_Entries supplied_.
[Start of Attachment]

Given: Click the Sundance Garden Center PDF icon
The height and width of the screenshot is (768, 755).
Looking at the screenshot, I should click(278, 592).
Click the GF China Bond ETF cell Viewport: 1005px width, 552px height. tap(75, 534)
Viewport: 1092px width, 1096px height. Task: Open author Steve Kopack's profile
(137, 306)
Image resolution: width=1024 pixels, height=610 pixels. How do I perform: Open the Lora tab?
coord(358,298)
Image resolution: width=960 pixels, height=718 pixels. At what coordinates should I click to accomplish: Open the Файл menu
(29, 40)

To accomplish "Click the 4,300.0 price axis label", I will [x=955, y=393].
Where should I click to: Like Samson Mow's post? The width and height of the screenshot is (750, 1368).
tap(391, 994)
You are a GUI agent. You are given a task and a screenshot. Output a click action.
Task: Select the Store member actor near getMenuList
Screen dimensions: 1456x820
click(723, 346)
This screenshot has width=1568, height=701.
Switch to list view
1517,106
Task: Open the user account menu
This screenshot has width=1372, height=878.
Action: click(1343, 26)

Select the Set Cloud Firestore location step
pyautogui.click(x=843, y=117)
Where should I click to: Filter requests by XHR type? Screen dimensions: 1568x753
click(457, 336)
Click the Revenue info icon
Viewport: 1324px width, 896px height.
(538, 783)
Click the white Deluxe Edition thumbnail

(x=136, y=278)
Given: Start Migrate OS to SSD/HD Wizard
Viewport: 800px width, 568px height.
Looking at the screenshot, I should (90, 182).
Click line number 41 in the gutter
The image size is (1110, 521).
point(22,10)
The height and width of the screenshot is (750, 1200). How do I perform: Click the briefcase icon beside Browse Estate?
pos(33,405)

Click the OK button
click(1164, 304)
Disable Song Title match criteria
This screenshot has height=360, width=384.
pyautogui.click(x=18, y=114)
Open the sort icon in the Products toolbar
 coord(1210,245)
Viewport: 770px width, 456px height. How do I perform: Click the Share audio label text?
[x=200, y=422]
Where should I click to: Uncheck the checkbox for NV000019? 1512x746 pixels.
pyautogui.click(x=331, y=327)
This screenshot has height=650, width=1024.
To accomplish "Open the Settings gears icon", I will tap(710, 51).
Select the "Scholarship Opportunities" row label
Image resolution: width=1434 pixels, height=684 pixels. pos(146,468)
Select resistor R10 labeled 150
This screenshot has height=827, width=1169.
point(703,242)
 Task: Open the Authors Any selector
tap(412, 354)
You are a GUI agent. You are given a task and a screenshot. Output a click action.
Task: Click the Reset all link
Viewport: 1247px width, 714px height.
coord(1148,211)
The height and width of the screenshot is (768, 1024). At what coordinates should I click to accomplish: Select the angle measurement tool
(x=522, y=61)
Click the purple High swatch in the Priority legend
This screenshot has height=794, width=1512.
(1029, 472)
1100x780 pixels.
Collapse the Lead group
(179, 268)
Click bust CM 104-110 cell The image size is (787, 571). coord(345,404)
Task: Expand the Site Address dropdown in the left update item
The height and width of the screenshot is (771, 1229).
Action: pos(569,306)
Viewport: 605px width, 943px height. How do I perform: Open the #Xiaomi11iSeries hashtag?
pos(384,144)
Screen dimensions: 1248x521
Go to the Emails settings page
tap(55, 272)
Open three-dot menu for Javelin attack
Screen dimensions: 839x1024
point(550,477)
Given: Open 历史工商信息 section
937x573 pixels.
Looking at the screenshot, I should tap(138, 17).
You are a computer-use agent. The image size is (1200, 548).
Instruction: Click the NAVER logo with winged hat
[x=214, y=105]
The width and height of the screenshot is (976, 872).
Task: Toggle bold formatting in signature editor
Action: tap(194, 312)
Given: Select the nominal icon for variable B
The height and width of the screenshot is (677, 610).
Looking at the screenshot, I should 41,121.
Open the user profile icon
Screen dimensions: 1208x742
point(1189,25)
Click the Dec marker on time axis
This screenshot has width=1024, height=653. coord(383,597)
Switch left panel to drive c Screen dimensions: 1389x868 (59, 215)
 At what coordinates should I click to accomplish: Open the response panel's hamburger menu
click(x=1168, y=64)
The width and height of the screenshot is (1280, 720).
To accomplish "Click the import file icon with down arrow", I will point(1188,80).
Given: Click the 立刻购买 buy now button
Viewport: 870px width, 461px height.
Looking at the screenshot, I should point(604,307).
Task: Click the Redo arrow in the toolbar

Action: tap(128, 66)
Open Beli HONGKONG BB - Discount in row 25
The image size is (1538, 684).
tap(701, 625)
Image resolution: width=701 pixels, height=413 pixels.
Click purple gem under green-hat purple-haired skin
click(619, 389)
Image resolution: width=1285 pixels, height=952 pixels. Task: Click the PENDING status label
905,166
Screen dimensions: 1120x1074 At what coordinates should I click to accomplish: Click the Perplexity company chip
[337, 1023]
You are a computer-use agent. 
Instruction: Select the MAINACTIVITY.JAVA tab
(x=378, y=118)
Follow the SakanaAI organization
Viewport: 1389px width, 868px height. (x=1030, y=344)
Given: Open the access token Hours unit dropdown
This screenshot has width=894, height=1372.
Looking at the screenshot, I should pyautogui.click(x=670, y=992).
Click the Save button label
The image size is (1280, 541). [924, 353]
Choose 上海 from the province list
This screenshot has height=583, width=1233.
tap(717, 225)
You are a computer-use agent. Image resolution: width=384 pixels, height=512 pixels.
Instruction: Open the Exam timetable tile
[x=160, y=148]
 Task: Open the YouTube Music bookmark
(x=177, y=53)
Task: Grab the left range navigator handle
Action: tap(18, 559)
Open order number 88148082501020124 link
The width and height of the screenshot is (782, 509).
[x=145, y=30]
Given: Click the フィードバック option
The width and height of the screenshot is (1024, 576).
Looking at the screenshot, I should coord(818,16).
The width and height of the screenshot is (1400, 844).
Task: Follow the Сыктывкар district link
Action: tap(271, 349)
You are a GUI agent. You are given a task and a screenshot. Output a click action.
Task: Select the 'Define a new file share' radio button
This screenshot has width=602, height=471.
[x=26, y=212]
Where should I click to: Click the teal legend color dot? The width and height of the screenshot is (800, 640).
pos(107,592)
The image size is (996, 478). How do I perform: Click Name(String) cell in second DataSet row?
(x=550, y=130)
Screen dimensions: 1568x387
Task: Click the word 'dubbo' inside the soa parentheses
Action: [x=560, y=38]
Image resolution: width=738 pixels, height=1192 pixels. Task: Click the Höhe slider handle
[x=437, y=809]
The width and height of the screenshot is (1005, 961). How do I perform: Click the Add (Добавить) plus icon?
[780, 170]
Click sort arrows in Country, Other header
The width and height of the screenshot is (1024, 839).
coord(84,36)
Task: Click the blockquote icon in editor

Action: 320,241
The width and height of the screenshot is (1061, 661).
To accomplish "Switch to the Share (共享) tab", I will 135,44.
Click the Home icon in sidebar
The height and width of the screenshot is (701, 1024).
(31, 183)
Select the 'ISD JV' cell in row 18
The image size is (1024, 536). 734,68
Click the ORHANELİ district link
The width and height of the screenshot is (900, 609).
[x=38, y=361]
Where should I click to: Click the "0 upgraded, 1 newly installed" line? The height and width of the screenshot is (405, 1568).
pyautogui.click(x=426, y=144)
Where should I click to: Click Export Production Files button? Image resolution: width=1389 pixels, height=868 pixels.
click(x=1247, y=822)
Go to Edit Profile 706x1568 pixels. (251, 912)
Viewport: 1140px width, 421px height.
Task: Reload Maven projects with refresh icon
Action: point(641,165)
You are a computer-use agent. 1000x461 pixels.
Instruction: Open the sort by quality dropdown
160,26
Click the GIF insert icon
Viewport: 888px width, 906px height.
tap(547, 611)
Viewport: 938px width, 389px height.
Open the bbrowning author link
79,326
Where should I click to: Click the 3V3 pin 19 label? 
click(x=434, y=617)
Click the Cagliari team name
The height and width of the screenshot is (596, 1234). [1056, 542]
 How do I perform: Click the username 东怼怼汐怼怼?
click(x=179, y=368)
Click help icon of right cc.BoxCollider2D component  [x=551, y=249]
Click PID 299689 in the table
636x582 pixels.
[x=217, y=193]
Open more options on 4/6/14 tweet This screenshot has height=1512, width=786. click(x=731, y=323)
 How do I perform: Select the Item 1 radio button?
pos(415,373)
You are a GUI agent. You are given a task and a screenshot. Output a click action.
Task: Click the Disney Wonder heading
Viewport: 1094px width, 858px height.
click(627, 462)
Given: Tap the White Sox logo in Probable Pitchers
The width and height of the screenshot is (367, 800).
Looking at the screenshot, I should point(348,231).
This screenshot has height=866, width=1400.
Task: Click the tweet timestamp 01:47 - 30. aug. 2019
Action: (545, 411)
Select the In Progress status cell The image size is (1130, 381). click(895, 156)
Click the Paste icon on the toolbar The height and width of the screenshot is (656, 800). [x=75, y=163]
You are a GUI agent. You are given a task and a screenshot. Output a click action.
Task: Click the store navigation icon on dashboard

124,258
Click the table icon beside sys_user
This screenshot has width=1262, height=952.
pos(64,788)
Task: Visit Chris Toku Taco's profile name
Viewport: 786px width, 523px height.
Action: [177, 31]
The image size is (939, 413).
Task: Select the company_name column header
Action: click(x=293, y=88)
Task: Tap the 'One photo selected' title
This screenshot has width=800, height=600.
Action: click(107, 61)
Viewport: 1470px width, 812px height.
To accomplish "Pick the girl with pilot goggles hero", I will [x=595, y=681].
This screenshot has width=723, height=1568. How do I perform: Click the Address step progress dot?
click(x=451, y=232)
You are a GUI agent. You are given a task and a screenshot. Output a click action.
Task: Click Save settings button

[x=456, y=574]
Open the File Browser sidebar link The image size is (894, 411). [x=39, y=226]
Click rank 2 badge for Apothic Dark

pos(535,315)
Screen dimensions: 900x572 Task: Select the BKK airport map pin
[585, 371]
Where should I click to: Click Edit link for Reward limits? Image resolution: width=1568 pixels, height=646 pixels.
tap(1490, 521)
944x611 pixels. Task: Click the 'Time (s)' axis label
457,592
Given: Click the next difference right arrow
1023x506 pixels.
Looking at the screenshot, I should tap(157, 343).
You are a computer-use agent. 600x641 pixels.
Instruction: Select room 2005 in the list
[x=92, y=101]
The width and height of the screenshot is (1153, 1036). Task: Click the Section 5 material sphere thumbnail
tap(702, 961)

[End of Attachment]

_What to work on_.
Search the data above for the word "will" and show every line that has it.

_Result_.
To accomplish "Click the 4,300.0 price axis label", I will [x=955, y=393].
To accomplish "Open the Settings gears icon", I will tap(710, 51).
To accomplish "Click the import file icon with down arrow", I will point(1188,80).
To accomplish "Switch to the Share (共享) tab", I will 135,44.
To accomplish "Pick the girl with pilot goggles hero", I will [x=595, y=681].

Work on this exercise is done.